New flare-ups of violence often collided with climate pressures such as drought or flooding, and resulting food insecurity, making it even harder for countries to give internally displaced people (IDPs) the help they needed, she said.

“There’s absolutely no window during which some kind of stabilisation could happen, and some degree of return or sustainable local integration. These constant shocks to the system mean that the numbers keep increasing.”

According to the report, there were 59.1 million IDPs globally in 2021, a cumulative figure, which has grown steadily since the IDMC began documenting in 2003. Every year more displacement is caused by natural disasters than conflict, but last year the number of forced movements due to disasters such as such as storms, floods and volcanic eruptions – 23.7 million – was down considerably on 2020.

Chart of displacements caused by conflict and violence, by country, 2021

The number of times people were forced from their homes by violence was of particular concern to the IDMC. As the report deals with 2021, the figures do not include the huge humanitarian fallout from the Russian invasion of Ukraine, where more than 7 million people are thought to be internally displaced.

The only place to rival that scale of displacement was Ethiopia, where conflict – chiefly war between government forces and Tigrayan rebels in the north of the country – triggered 5.1m internal displacements.
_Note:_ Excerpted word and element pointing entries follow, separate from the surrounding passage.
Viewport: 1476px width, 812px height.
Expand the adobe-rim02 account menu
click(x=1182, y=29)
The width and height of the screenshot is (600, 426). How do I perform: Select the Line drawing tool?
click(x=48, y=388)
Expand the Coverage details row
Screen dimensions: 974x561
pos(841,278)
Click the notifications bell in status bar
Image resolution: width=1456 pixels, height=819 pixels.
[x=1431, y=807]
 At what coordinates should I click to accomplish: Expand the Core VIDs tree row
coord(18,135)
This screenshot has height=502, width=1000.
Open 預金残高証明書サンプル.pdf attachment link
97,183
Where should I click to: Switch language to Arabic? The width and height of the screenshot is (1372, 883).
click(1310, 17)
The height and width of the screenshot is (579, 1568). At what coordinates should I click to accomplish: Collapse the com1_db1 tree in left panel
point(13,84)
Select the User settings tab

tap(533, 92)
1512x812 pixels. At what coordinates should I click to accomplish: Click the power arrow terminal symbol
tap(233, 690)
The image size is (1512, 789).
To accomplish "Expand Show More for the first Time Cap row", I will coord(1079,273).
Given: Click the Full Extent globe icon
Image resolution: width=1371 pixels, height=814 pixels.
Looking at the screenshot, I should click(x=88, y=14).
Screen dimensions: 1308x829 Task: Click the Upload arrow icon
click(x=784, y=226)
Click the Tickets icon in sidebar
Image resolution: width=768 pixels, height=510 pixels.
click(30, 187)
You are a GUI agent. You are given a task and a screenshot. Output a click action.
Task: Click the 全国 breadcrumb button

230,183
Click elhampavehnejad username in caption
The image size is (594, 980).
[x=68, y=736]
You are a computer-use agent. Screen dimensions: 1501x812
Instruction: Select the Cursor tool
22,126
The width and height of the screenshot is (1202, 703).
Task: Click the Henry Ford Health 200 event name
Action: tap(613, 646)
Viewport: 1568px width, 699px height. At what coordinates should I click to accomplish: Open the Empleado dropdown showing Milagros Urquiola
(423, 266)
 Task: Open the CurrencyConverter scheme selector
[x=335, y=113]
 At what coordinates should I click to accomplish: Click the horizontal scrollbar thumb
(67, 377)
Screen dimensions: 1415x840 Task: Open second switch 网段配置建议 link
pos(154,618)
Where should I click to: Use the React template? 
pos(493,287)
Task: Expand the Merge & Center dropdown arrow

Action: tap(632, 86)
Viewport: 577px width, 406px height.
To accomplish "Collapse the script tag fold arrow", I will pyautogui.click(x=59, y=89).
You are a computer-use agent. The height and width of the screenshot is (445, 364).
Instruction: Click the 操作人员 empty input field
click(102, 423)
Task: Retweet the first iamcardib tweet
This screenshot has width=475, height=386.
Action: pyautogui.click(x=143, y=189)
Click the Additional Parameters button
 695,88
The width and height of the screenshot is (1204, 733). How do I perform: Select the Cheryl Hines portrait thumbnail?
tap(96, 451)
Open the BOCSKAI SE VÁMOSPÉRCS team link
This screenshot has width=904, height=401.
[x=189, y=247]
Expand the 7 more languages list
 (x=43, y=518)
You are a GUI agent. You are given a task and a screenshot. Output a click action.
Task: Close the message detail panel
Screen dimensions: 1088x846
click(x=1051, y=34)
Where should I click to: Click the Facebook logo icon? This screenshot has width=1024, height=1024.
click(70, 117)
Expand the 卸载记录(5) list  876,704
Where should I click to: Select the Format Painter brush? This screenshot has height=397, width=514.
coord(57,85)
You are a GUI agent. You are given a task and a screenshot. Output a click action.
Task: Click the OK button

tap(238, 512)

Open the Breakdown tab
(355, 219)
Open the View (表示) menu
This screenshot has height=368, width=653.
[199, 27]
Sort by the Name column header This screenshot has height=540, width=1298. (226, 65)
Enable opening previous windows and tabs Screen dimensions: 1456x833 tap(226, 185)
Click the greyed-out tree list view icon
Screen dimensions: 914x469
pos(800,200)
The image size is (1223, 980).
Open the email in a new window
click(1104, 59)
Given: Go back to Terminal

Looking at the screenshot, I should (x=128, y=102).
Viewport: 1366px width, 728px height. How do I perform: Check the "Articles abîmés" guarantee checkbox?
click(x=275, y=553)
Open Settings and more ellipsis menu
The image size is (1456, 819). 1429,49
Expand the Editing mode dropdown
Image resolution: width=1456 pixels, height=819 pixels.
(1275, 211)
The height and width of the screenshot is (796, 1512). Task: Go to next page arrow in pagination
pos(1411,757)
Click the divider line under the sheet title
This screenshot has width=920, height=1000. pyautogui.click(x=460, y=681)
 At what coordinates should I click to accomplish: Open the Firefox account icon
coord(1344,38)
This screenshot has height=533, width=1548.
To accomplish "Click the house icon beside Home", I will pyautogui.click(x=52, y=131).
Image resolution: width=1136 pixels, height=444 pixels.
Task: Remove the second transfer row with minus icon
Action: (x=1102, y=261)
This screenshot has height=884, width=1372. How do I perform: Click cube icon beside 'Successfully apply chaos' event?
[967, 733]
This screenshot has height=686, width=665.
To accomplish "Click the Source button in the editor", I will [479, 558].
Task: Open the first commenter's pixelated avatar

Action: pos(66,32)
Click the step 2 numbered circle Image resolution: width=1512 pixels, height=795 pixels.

Until the invasion of Ukraine, that was the highest annual figure ever recorded for a single country.

The Democratic Republic of the Congo (DRC), which saw 2.7m displacements due to conflict, and Afghanistan, where the Taliban toppled Ashraf Ghani’s government, also registered all-time highs. The volatile situation in Myanmar, where the military staged a bloody coup, helped triple the overall figure for east Asia compared with the previous year.

With more than half the global IDP population under 25, and about 25 million under 18, the IDMC called for more targeted interventions to protect children and young people from the particular dangers they face. “The financial difficulties IDPs tend to face may force children to engage in dangerous income-generating activities, including crime, transactional sex or joining armed groups,” the report notes. “Strengthening child protection systems that consider these risks is essential.”

Afghan women at the Shaidayee camp for internally displaced people in Herat, February 2022.
Afghan families at the Shaidayee camp for internally displaced people in Herat, February 2022. Photograph: Wakil Kohsar/AFP/Getty Images

Displaced girls and boys, it adds, confront different risks, with girls at greater risk of sexual violence and child marriage, and boys of recruitment by fighters.

Bilak hoped the report would raise awareness of the worsening plight of IDPs, which historically had received “much less attention” from governments and policymakers than that of refugees or migrants. “This is, first and foremost, a call for acknowledgment of the scale … and the urgency of the issue,” she said.

Faced with the stark increase in conflict-related displacement, she added, the IDMC urged greater investment in peace-building, “and in preventing those conflicts from happening in the first place”.